Habe mich auch Mal bezüglich Lumbrokinase schlau gemacht und ist halt mit 50€ relativ teuer für ein NEM. Zusätzlich lässt sich kaum etwas über dieses Zeug finden. Ist wohl so eine Art Extrakt aus Regenwürmern. Ob das jetzt der heilige Gral ist nach dem wir alle suchen 😀 

LG

Eine Frage in die Runde - hat jemand von euch schon einmal seinen svo2-Wert messen lassen ? Harriet ( die Betreiberin des oben verlinkten Blocks und Wissenschaftlerin) hat ihren messen lassen und er war deutlich zu gering bei knapp 35 Prozent. Nicht verwechseln mit dem Blutsauerstoffwert der routinemäßig gemessen wird. Der war bei ihr auch völlig in Ordnung. So wie bei den meisten wahrscheinlich. 

Ihre Aussage zu dem niedrigen svo2-Wert: 

Ich finde dieses SvO2-Ergebnis höchst interessant; es erklärt so vieles: warum ich so langsam gehe, Müdigkeit, Taubheit, Atemlosigkeit, Gehirnnebel usw. Zusammen glauben wir, dass dies tatsächlich auf Mikroklumpen hinweist .

--- 

Wäre ja vielleicht ein Ansatz. 

LG 

@ramon 

Ich war schon immer der Meinung, dass die Auto Antikörper nicht die einzigen Biomarker sind und wahrscheinlich sind sie auch nicht der Auslöser, aber ein Kofaktor, der post-vac begünstigt.

@tobias93 hab mir bei meinem einen Aufenthalt im Krankenhaus bei der Aufnahme ne Blutgasanalyse erbettelt, aber das wurde kapillär gemessen, was von den Werten näher an einer arteriellen BGA ist als an einer venösen (das ist das v in svo2). Da ich Raucher bin, habe ich da eh verfälschte Werte. 

Hat wer Harriets aktuellen Eintrag gelesen? 

Sie kontaktiert das schottische Gesundheitsamt in ihrer Kapazität als NHS-Forscherin zu Sars-cov2 und als Impfgeschädigte.

Kommt das jemandem bekannt vor?

@cogitoergodumm ah okay, vielen Dank! Habe nächste Woche einen Termin beim Kardiologen. Mal schauen ob er mir bei dem Anliegen weiterhelfen kann bzw. möchte 🙂 

PS: Hammer hart der Bericht aus Schottland, es lässt ein gewisses Muster erkennen und dazu braucht es keinen Aluhut. 

@cogitoergodumm Hammer hart. Erst wird einem die Wahl und dann die Würde genommen. 

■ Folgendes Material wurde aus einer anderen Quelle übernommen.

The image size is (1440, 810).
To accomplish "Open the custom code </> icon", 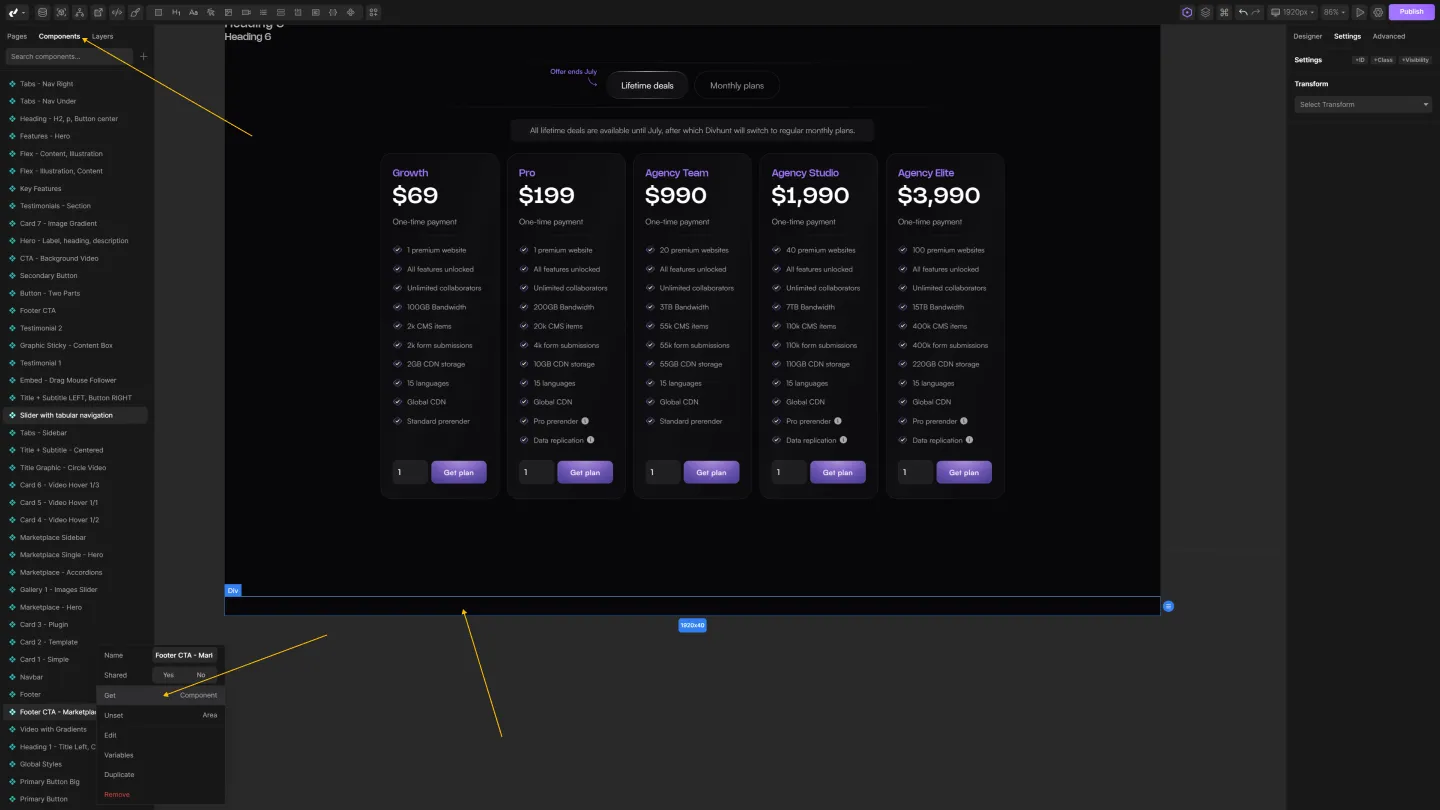I will (118, 12).
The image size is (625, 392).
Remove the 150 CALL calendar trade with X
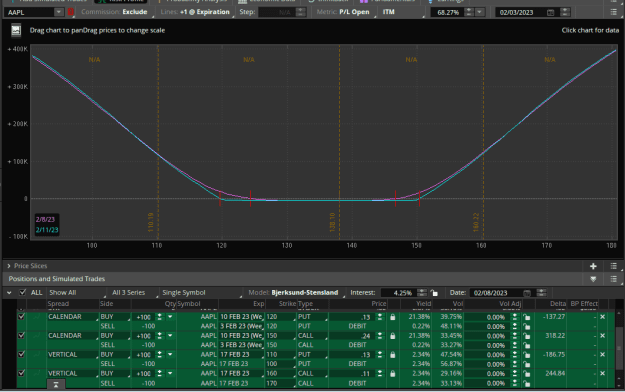(602, 336)
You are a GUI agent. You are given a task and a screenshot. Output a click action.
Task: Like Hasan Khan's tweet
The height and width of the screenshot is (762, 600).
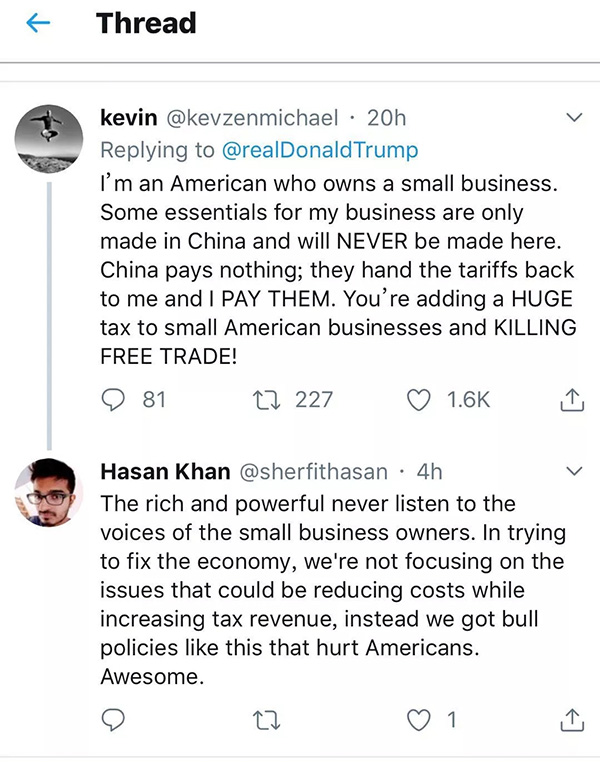(419, 719)
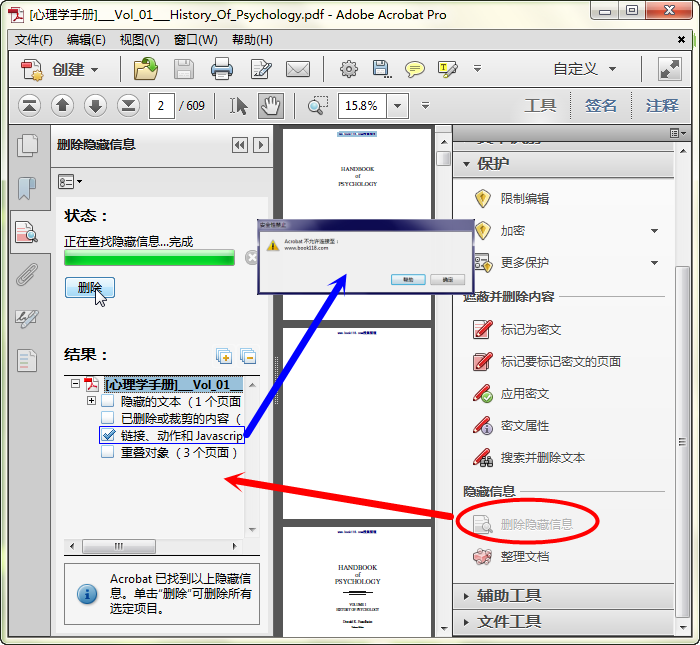Click the 删除 button
The height and width of the screenshot is (645, 700).
pos(90,288)
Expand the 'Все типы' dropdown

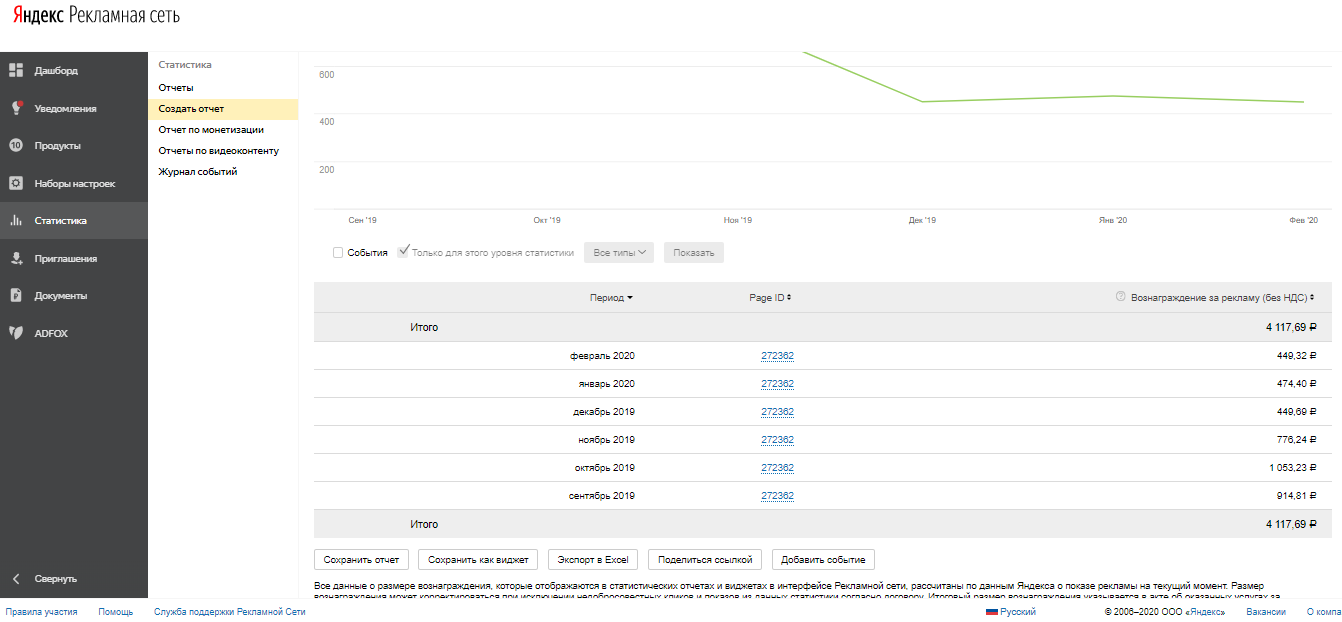point(619,253)
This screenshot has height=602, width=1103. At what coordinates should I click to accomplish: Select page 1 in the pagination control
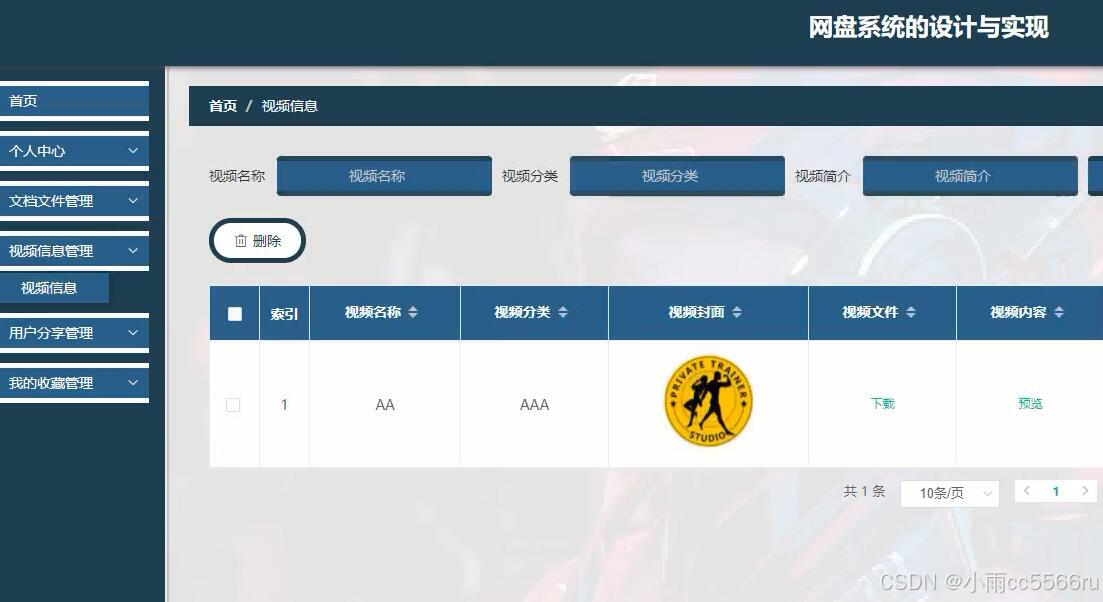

Das mit den Microclots scheint mir irgendwie gefühlt in die richtige Richtung zu gehen. Das würde meine monatelangen Beinschmerzen erklären. Viele hier berichten ja ähnliche Beschwerden. Ich habe inzwischen gelesen, sie sind typisch für Durchblutungsstörungen. Ich hatte das vorher nie und inzwischen zum Glück auch nicht mehr. Also solche Schmerzen ohne dass es eine richtige Thrombose ist, könnte passen.